Request — Rewrite the part of the data that opens with the line containing "You are a GUI" and closes with the line containing "click(x=618, y=115)", replacing "progress marker" with "progress indicator" and keeping everything else unchanged. Leave the pictures out of your answer.

Task input —
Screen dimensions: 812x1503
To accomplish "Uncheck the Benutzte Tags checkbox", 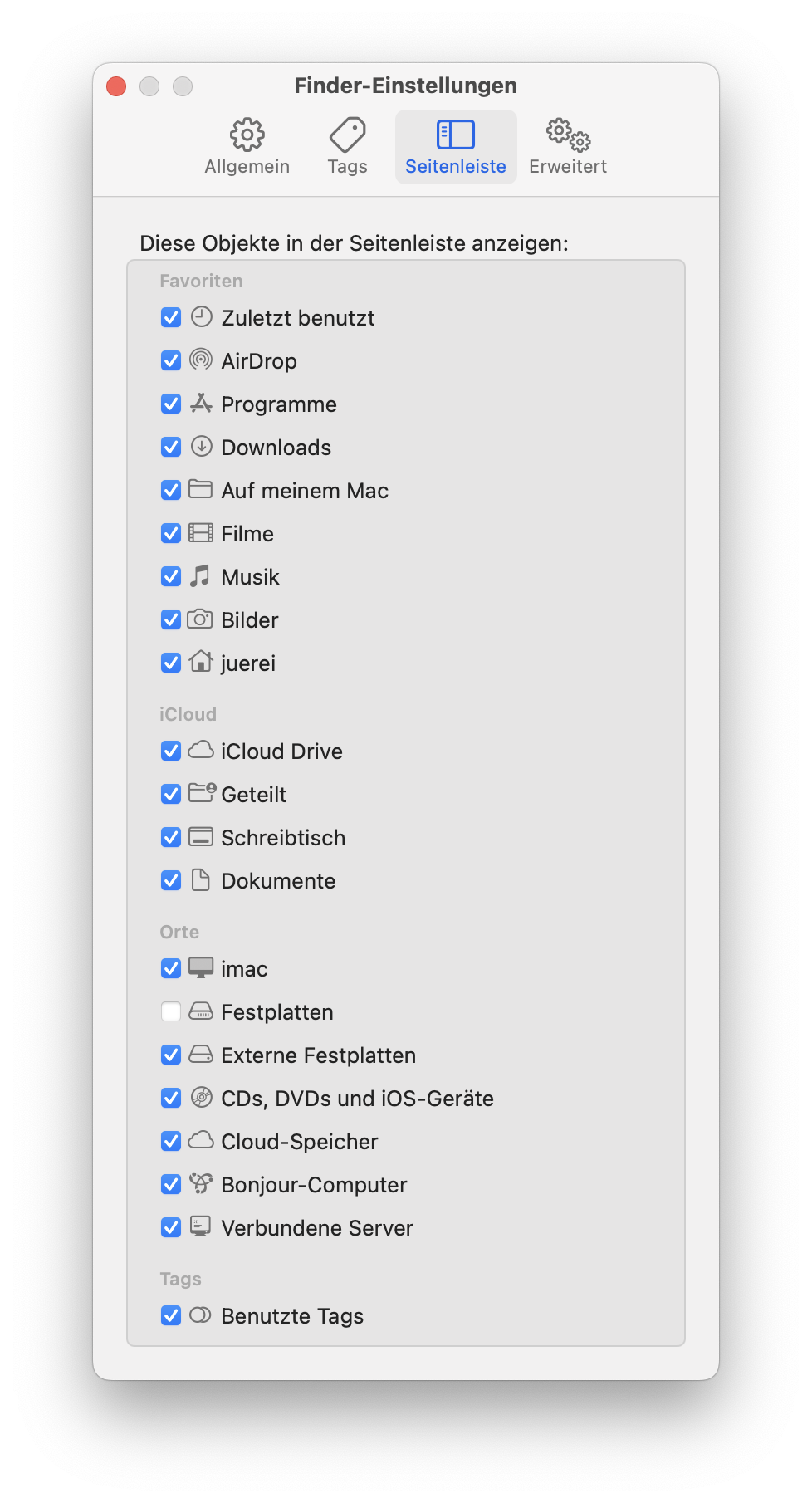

---

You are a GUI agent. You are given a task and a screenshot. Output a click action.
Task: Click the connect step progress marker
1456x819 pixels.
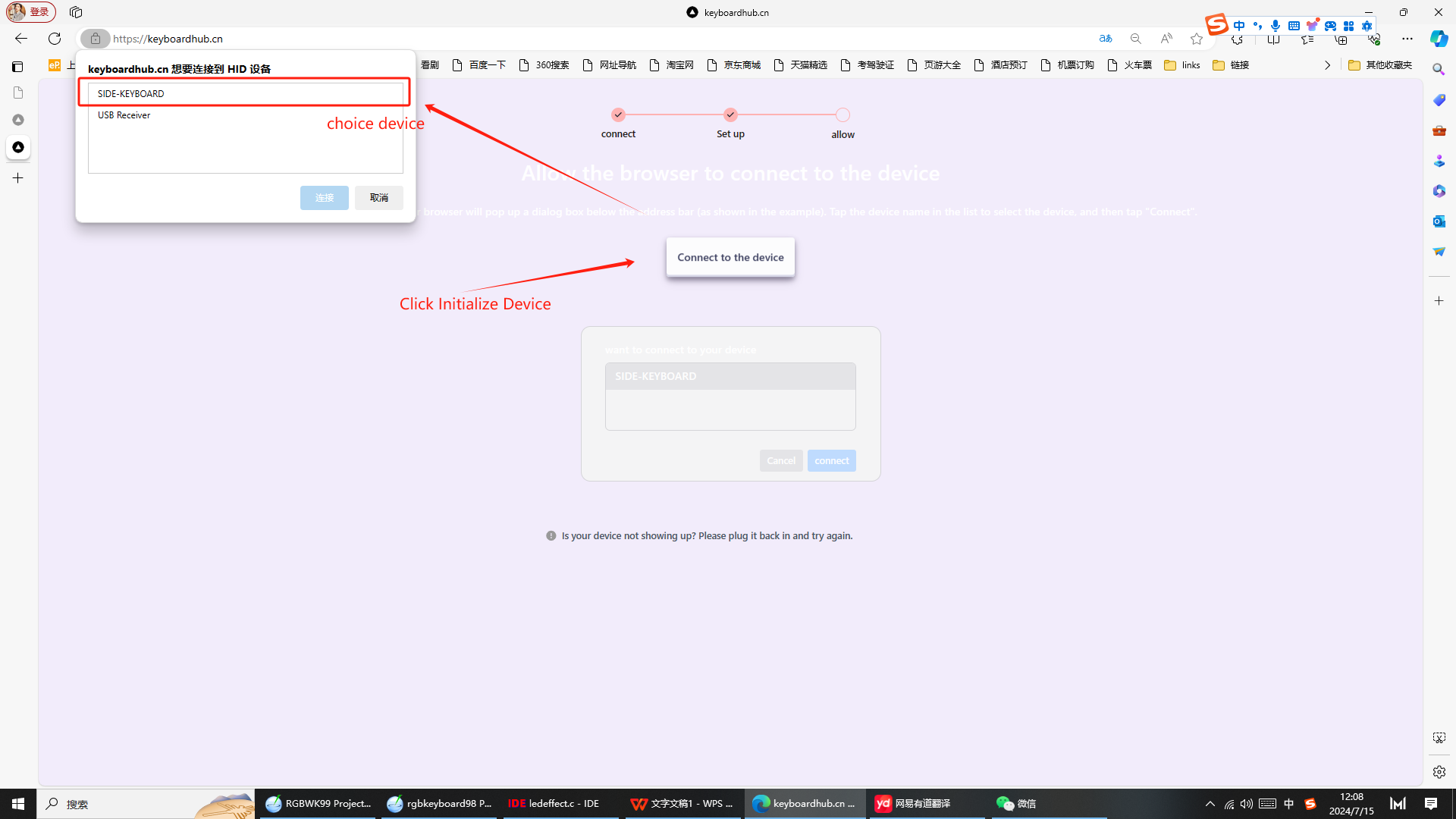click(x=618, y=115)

Answer to the task —
You are a GUI agent. You are given a task and a screenshot. Output a click action.
Task: Click the connect step progress indicator
1456x819 pixels.
click(x=618, y=115)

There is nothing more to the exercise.